**Exercise goal**
Beginning with the line containing "מוצרים טבעוניים (248, 1273)", give every line again exactly as it is, ending with the last line of the entries.

**Data**
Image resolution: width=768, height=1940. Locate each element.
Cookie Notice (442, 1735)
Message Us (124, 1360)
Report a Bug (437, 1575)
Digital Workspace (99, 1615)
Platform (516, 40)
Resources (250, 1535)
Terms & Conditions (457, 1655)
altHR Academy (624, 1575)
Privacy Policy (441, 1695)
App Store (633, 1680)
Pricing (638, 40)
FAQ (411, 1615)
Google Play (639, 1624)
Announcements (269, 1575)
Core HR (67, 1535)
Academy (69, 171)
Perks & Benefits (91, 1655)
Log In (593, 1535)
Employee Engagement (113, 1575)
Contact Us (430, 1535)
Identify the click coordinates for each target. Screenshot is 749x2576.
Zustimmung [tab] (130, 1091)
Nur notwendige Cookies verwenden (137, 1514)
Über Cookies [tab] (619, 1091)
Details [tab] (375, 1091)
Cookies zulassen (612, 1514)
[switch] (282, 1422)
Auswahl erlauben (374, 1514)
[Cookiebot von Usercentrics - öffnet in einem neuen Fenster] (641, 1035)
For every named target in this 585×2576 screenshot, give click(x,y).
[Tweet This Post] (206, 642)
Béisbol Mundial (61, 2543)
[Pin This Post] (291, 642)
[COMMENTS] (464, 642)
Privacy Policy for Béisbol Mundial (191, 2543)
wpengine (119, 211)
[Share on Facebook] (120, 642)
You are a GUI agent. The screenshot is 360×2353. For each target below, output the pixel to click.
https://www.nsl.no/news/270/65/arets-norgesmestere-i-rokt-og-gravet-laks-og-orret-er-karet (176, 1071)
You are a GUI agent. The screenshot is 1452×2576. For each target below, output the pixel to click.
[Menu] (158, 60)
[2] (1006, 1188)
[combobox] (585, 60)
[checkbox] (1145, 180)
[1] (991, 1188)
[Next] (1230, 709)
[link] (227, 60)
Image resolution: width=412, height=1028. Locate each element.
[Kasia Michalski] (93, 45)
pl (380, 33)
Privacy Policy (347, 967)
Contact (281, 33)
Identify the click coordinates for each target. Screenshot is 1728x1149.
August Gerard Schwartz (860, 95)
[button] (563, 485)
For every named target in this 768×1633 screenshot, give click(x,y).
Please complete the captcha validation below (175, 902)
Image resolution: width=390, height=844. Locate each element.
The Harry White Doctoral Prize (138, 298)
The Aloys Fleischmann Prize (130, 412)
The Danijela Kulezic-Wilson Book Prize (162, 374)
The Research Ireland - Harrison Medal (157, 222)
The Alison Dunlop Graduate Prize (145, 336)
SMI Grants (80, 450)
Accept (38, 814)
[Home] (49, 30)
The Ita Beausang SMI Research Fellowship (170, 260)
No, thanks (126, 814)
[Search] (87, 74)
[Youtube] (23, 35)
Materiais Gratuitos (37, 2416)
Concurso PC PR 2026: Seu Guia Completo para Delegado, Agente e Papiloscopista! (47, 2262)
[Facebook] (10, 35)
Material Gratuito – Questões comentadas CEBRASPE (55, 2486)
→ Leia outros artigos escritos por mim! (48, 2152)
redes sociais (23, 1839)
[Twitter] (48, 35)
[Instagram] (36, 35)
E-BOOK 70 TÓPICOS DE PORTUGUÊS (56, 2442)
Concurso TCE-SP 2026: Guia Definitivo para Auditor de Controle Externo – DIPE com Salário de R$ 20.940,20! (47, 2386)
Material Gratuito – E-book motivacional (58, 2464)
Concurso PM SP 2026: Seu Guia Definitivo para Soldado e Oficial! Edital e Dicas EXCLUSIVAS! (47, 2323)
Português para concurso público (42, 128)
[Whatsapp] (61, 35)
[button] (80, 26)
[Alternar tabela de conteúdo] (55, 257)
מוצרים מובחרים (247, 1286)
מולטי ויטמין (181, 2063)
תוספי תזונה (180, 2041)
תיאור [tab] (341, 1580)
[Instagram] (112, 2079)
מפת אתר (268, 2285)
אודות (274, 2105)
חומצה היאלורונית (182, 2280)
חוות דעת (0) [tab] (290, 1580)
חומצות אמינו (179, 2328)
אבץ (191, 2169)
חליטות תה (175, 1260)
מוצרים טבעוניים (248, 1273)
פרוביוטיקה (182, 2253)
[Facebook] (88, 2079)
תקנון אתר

**Output below**
מוצרים טבעוניים (248, 1273)
פרוביוטיקה (182, 2253)
[Facebook] (88, 2079)
תקנון אתר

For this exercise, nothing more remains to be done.